La risposta dell’Alto rappresentante per la politca esetera dell’Ue non si è fatta attendere:

– E’ stata già due volte in Turchia in meno di due anni e ha condannato il tentato colpo di stato, esprimendo il suo sostegno alle istituzioni legittime e democratiche e in particolare al Parlamento. Ha anche parlato con il ministro degli Esteri e la nostra delegazione ad Ankara è molto attiva e impegnata a seguire gli sviluppi della situazione – è la risposta della portavoce Maja Kocijancic.

Il fallito golpe in Turchia “è stato progettato all’esterno del Paese”. E’ l’accusa lanciata dal presidente Recep Tayyip Erdogan in quella che sembra una nuova allusione ad un possibile coinvolgimento di Paesi stranieri.

La Germania ha intanto respinto la minaccia turca di disdire l’accordo con l’Unione europea sui migranti.

– E’ assurdo – ha detto il ministro degli Esteri tedesco, Frank-Walter Steinmeier, in un’intervista a Rheinische Post -. Il problema -ha aggiunto- è che vi sono determinati obblighi e condizioni, che tutti conoscono. La Turchia ha ancora del lavoro da fare in questa direzione.

La minaccia turca era stata pronunciata dal ministro degli Esteri, Mevlut Cvusoglu, e oggi è stata ribadita da Erdogan.
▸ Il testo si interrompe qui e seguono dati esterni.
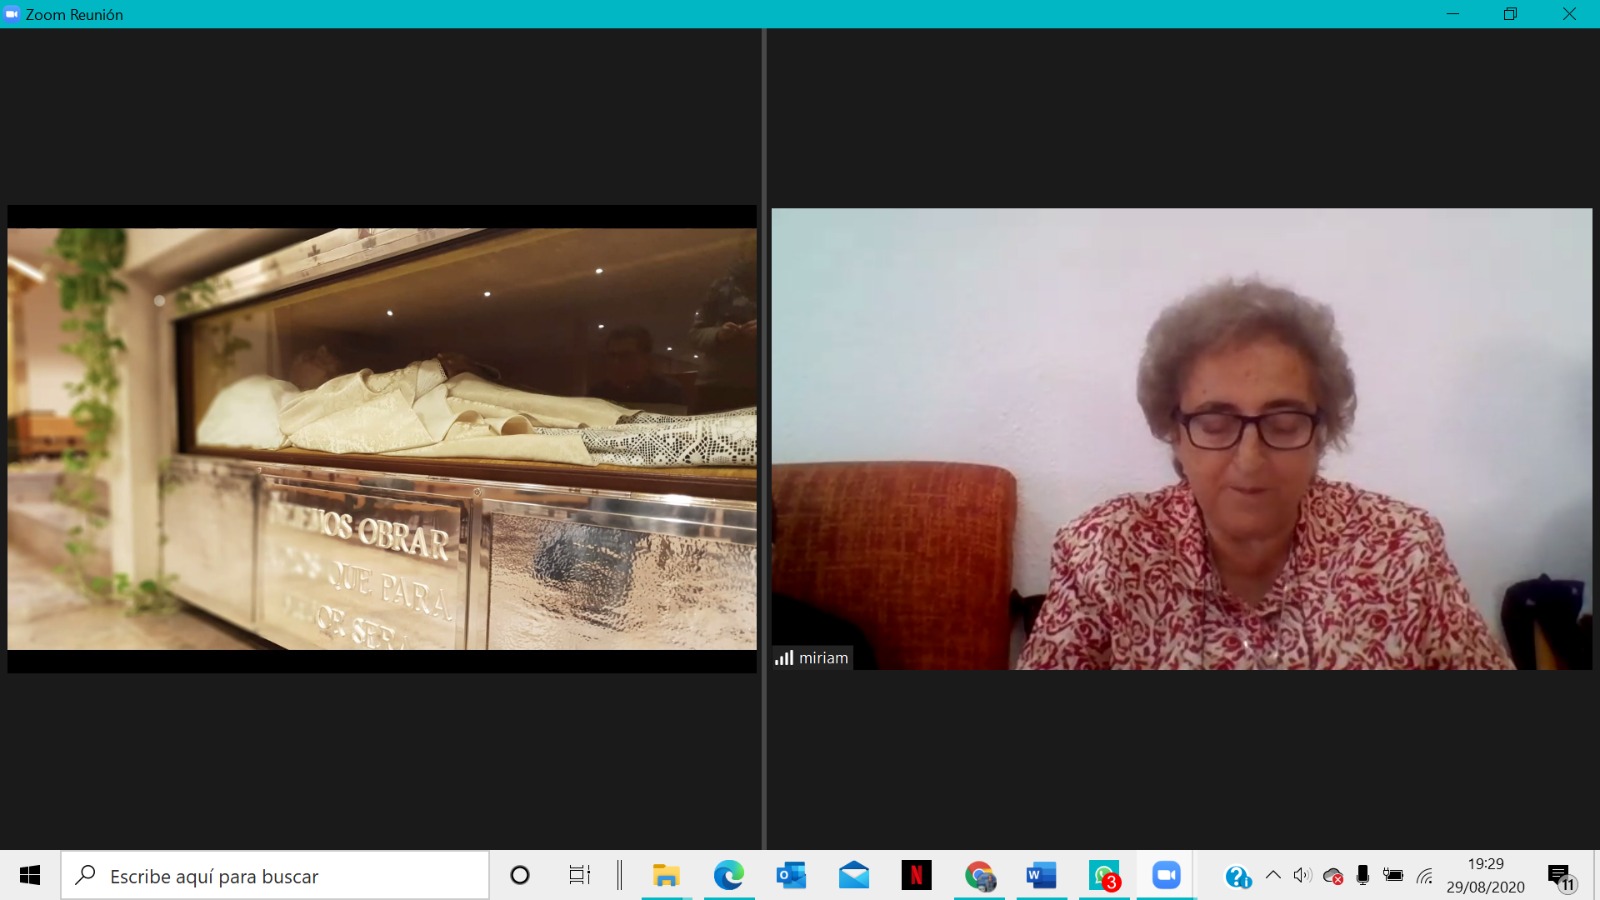
Task: Open the notification center with 11 alerts
Action: click(x=1561, y=877)
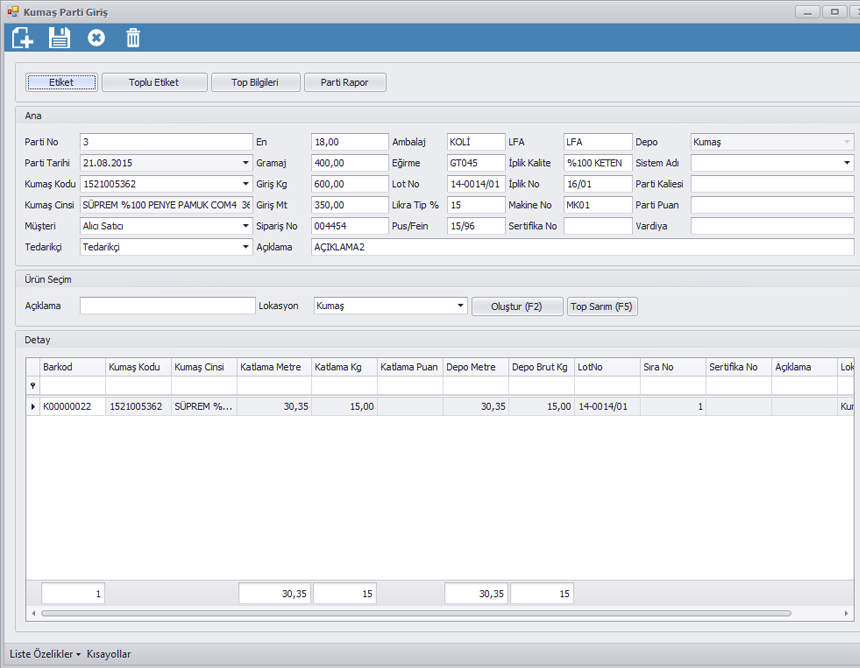Click the app icon in title bar
Image resolution: width=860 pixels, height=668 pixels.
click(x=13, y=12)
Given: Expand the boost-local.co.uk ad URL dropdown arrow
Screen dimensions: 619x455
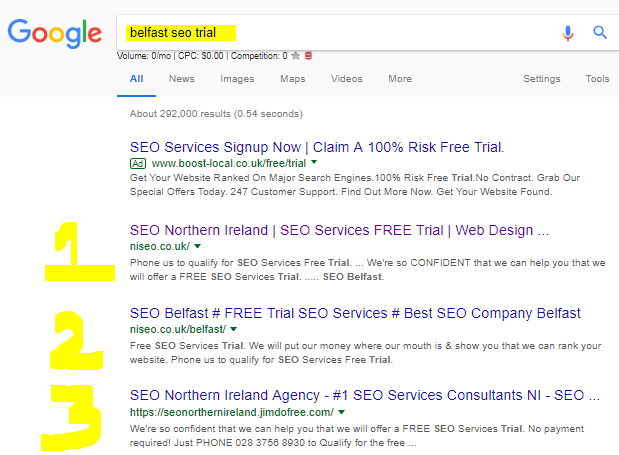Looking at the screenshot, I should [x=314, y=162].
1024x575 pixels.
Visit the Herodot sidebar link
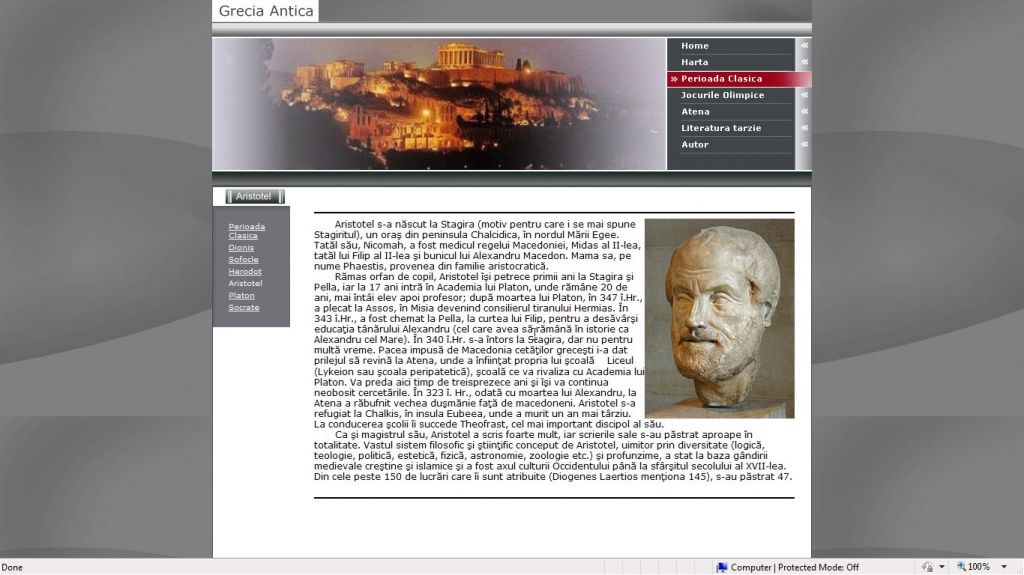245,271
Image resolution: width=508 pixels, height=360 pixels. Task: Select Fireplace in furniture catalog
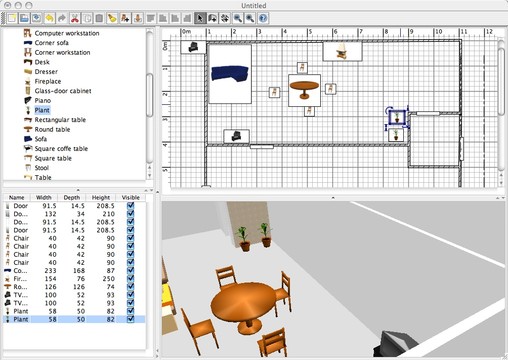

– Senza la liberalizzazione dei visti, l’accordo tra la Turchia e l’Unione europea salta – ha affermato il presidente turco. Ankara, che ha negoziato con l’Ue un pacchetto di 6 miliardi di euro, chiede che Bruxelles avvii entro ottobre la liberalizzazione dei visti, in virtù di un’intesa che attribuisce al governo turco il compito in “outsourcing” di arginare il flusso di rifugiati provenienti dalla Siria.

Il segretario generale del Consiglio d’Europa, l’organismo di Strasburgo che tutela i diritti dell’uomo e del quale fa parte anche la Turchia, sarà domani in missione ad Ankara.

Come precisa una nota del Consiglio d’Europa, Jagland ha in programma incontri con il presidente Recep Tayyip Erdogan, il primo ministro Binali Yildrim, il ministro degli Esteri Mevlut Cavusoglu, il ministro della Giustizia Bekir Bozdag e i capi dell’opposizione. Subito dopo il tentativo di colpo di stato del 15 luglio scorso, Jagland aveva espresso la sua condanna nei confronti del dibattito sulla reitroduzione della pena di morte in Turchia.

– Nessuno dei paesi del Consiglio d’Europa ha il diritto di farlo – aveva detto in un’intervista – e la Turchia ha ratificato due risoluzioni che vietano in ogni caso la pena di morte.

Il 21 luglio, il segretario generale ha annunciato che, in seguito al tentato colpo di Stato, la Turchia aveva intenzione di derogare alla Convenzione europea dei diritti dell’uomo. Tale deroga, ricorda l’organismo di Strasburgo, è prevista dall’articolo 15 nel caso di “un pericolo pubblico che minaccia la vita di una nazione” e recentemente vi hanno fatto ricorso la Francia e l’Ucraina. In ogni caso, si sottolinea, non può però riguardare gli articoli 2 (diritto alla vita), 3 (divieto di tortura e pene o trattamenti degradanti) 4 (divieto di schiavitu’) e 7 (nessuna pena senza legge); inoltre, la convenzione continua ad applicarsi in Turchia e ogni volta che il governo vuole una deroga sarà la Corte europea dei diritti dell’uomo a dover decidere se e’ il caso di concederla.

La procura generale turca ha inanto ordinato l’arresto di 98 dipendenti dell’ospedale militare Gulhane di Ankara, accusati di far parte della rete del predicatore Fethullah Gulen, considerato dal governo il regista del fallito golpe del 15 luglio. Lo riferisce l’agenzia Anadolu, aggiungendo che ne sono stati gia’ eseguiti 50 e tra gli arrestati figurano diversi ufficiali medici. La struttura ospedaliera gode di fama eccellente nel Paese, considerata all’avanguardia nella ricerca.